**Texto para leer:**
>>>>

Se acercó a Jesús un leproso para pedirle ayuda y, cayendo de rodillas, le dijo: “Si quieres, puedes purificarme”.
Jesús, conmovido, extendió la mano y lo tocó, diciendo: “Lo quiero, queda purificado”. En seguida la lepra desapareció y quedó purificado.
Jesús lo despidió, advirtiéndole severamente: “No le digas nada a nadie, pero ve a presentarte al sacerdote y entrega por tu purificación la ofrenda que ordenó Moisés, para que les sirva de testimonio”.
Sin embargo, apenas se fue, empezó a proclamarlo a todo el mundo, divulgando lo sucedido, de tal manera que Jesús ya no podía entrar públicamente en ninguna ciudad, sino que debía quedarse afuera, en lugares desiertos. Y acudían a él de todas partes.
Palabra de Dios
P. Sebastían García sacerdote de la congregación Sagrado Corazón de Jesús de Betharrám
El evangelio de hoy nos narra el encuentro de Jesús con un leproso. De él no se dice más nada. Marcos, el evangelista, se refiere a él segun su condición “un leproso”. Llama la atención que no se dice que Jesús lo cura sino que lo purifica. Esto es porque en época de Jesús se llamaba lepra a cualquier enfermedad o marca de la piel, por eso no se la considera una enfermedad sino una condición de vida. El leproso vivía fuera de las ciudades, generalmente en cuevas, y tenía que colgarse una campana y gritar “leproso soy”.
Esta persona es tomada como alguien absolutamente anónimo y su lepra le viene dada no por una enfermedad sino como consecuencia del pecado. “Algo habrá hecho” o quizás alguno de sus padres o antepasados habrá pecado y esto lo define terminantemente: es un leproso.
Jesús no pasa de largo sino que ante el pedido del leproso lo purifica, no lo cura porque no hay enfermedad, lo purifica. Esta purificación es mucho más honda y profunda de lo que uno puede interpretar. Jesús al purificarlo lo sana internamente y le cambia la mirada, tanto a él como a los demás. A partir de ahora su vida ya no será el anonimato de una impureza social sino el protagonismo de una vida con nombre y apellido, una vida ya no más marginal sino una vida integrada.
Nosotros también podemos pensar en nuestras propias vidas ¡cuántas veces nos hemos sentido anónimos! Sin embargo hacemos experiencia de un Dios amor que en Jesús nos saca de ese anonimato. Para Dios nosotros tenemos nombre y algo mucho más profundo, somos dignos. Nos basta saber que somos hijos e hijas de Dios para saber que nuestra vida vale y que estamos llamados a descubrir y desarrollar nuestra propia originalidad y vocación.
Muchas veces corremos el riesgo de pensar que Dios lo primero que mira del hombre es su pecado, su error, su impureza, su condición canónica… si va a misa los domingos o si cumple con reglas y mandamientos. Nada de eso tiene que ver con el Dios que anuncia Jesús. Lo primero que brilla a los ojos de Dios es que nosotros somos sus benditos hijos. Todos, y no solamente algunos, todos los seres humanos somos dignos por proceder de un mismo padre Dios.
Vivamos así, con total libertad. Hagámonos cada vez más libres para poder amar y amarnos los unos a los otros y salgamos al encuentro de esa multitud de hermanos y hermanas que por uno y otro motivo no se sienten dignos, se sienten cristianos de segunda, alejados. Anunciémosles a Jesús y dejémonos encontrar por su dolor, su sufrimiento, con su exclusión, su marginalidad existencial…. Seamos Iglesia, esa que Jesús sueña, caminando en la historia pero apurando la profecía de la llegada del reino.
Hermano y hermana, de nuevo un abrazo fuerte en el Corazón de Jesús.

<<<<

**Registros extraídos:**

>>>>

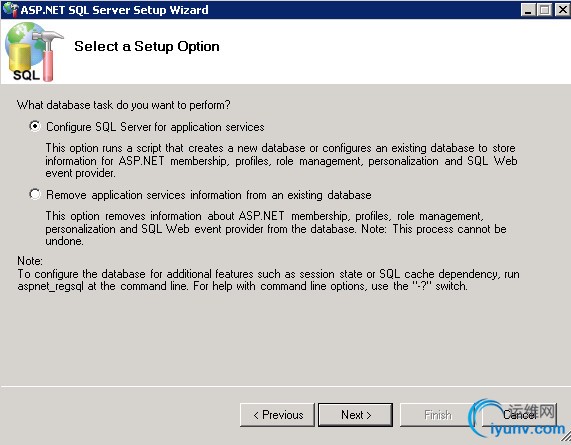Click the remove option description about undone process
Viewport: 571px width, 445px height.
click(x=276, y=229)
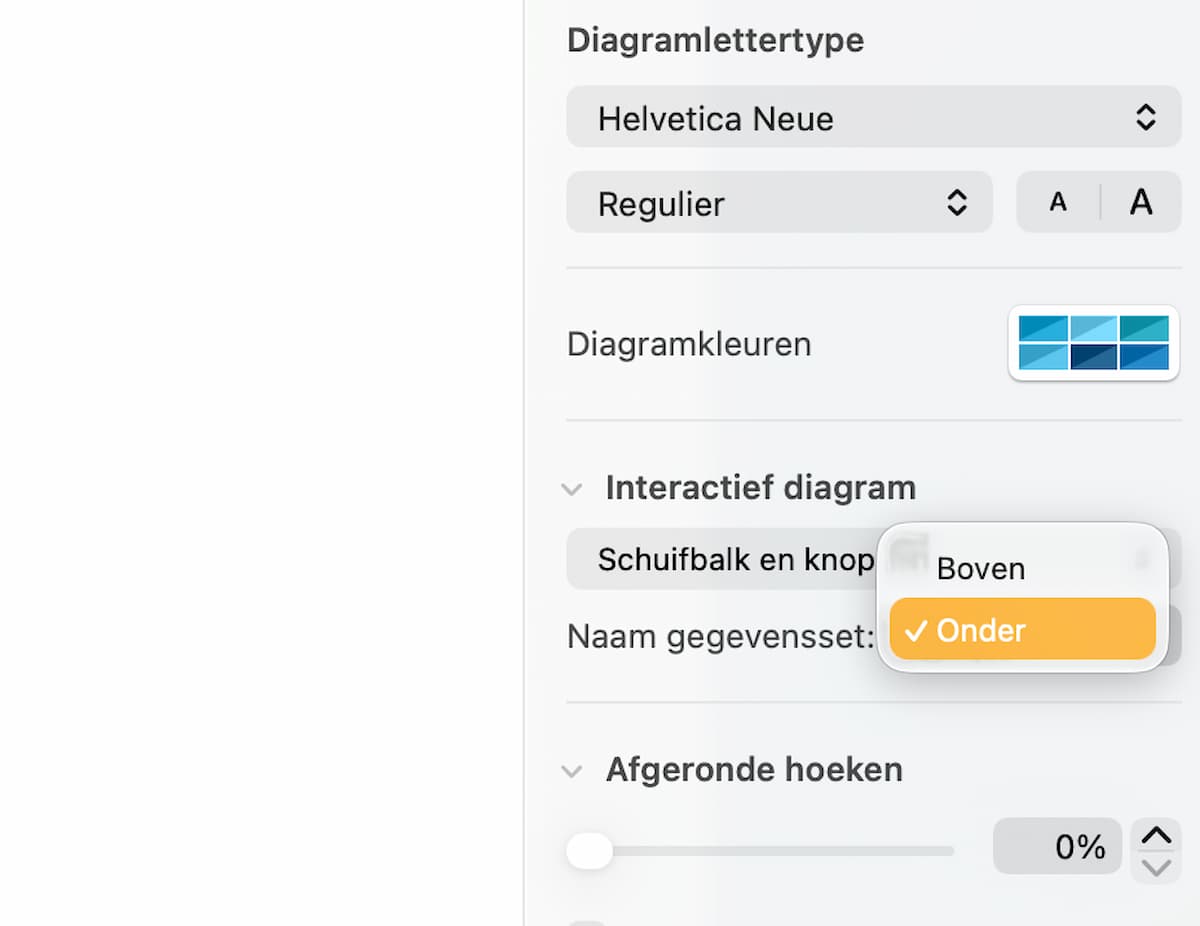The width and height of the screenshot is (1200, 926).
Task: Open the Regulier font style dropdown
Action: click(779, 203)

<<<<

**Consigna:**
Responde estas preguntas sobre el texto del leproso:
1. ¿Qué le dijo el leproso a Jesús al caer de rodillas?
2. ¿Ante quién le ordenó Jesús presentarse?
3. Según el comentario, ¿qué tenía que colgarse el leproso?
Los registros provienen de otra fuente.

**Respuesta:**
1. "Si quieres, puedes purificarme".
2. Ante el sacerdote.
3. Una campana.